Task: Each line below should be written out exactly, with none skipped.

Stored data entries
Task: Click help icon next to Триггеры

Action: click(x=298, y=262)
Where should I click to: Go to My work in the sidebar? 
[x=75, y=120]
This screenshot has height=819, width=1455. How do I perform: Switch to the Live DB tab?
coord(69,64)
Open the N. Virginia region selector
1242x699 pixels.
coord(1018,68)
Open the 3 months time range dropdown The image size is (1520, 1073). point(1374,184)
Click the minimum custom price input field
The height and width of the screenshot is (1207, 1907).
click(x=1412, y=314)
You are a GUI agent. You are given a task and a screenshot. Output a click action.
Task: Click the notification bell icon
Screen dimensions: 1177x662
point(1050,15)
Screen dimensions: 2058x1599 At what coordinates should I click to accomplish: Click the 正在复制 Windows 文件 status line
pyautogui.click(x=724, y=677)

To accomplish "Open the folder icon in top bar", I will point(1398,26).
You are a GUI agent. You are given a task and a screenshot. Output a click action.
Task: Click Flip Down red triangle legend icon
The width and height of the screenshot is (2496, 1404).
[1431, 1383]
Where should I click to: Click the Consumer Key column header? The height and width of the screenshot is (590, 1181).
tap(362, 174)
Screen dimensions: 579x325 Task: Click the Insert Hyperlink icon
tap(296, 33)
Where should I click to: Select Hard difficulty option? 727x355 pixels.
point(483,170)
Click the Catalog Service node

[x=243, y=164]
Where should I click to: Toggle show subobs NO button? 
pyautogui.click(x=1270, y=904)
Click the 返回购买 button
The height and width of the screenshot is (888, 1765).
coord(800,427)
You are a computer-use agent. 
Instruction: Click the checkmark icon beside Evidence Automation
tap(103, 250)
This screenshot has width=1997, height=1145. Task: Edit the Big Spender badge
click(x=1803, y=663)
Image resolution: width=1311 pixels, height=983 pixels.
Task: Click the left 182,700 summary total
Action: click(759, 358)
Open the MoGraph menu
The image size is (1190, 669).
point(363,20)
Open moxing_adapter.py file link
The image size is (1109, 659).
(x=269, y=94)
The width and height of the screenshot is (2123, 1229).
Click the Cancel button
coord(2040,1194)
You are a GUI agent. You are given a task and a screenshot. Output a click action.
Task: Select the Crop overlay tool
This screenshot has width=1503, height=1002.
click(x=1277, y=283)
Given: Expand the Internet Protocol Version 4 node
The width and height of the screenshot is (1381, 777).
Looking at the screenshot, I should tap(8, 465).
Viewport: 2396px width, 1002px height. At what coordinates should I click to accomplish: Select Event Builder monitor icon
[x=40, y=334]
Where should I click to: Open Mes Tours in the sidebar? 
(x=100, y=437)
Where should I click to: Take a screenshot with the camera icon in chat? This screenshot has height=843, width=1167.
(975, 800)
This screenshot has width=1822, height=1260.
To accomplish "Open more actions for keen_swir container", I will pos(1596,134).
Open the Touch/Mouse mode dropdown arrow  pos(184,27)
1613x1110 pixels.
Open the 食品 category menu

Task answer:
Task: Click help icon next to Триггеры

Action: click(x=298, y=262)
Where should I click to: Go to My work in the sidebar? 
[x=75, y=120]
This screenshot has height=819, width=1455. How do I perform: Switch to the Live DB tab?
coord(69,64)
Open the N. Virginia region selector
1242x699 pixels.
coord(1018,68)
Open the 3 months time range dropdown The image size is (1520, 1073). point(1374,184)
Click the minimum custom price input field
The height and width of the screenshot is (1207, 1907).
click(x=1412, y=314)
You are a GUI agent. You are given a task and a screenshot. Output a click action.
Task: Click the notification bell icon
Screen dimensions: 1177x662
point(1050,15)
Screen dimensions: 2058x1599 At what coordinates should I click to accomplish: Click the 正在复制 Windows 文件 status line
pyautogui.click(x=724, y=677)

To accomplish "Open the folder icon in top bar", I will point(1398,26).
You are a GUI agent. You are given a task and a screenshot. Output a click action.
Task: Click Flip Down red triangle legend icon
The width and height of the screenshot is (2496, 1404).
[1431, 1383]
Where should I click to: Click the Consumer Key column header? The height and width of the screenshot is (590, 1181).
tap(362, 174)
Screen dimensions: 579x325 Task: Click the Insert Hyperlink icon
tap(296, 33)
Where should I click to: Select Hard difficulty option? 727x355 pixels.
point(483,170)
Click the Catalog Service node

[x=243, y=164]
Where should I click to: Toggle show subobs NO button? 
pyautogui.click(x=1270, y=904)
Click the 返回购买 button
The height and width of the screenshot is (888, 1765).
coord(800,427)
You are a computer-use agent. 
Instruction: Click the checkmark icon beside Evidence Automation
tap(103, 250)
This screenshot has width=1997, height=1145. Task: Edit the Big Spender badge
click(x=1803, y=663)
Image resolution: width=1311 pixels, height=983 pixels.
Task: Click the left 182,700 summary total
Action: click(759, 358)
Open the MoGraph menu
The image size is (1190, 669).
point(363,20)
Open moxing_adapter.py file link
The image size is (1109, 659).
(x=269, y=94)
The width and height of the screenshot is (2123, 1229).
Click the Cancel button
coord(2040,1194)
You are a GUI agent. You are given a task and a screenshot. Output a click action.
Task: Select the Crop overlay tool
This screenshot has width=1503, height=1002.
click(x=1277, y=283)
Given: Expand the Internet Protocol Version 4 node
The width and height of the screenshot is (1381, 777).
Looking at the screenshot, I should tap(8, 465).
Viewport: 2396px width, 1002px height. At what coordinates should I click to accomplish: Select Event Builder monitor icon
[x=40, y=334]
Where should I click to: Open Mes Tours in the sidebar? 
(x=100, y=437)
Where should I click to: Take a screenshot with the camera icon in chat? This screenshot has height=843, width=1167.
(975, 800)
This screenshot has width=1822, height=1260.
To accomplish "Open more actions for keen_swir container", I will pos(1596,134).
Open the Touch/Mouse mode dropdown arrow  pos(184,27)
1613x1110 pixels.
Open the 食品 category menu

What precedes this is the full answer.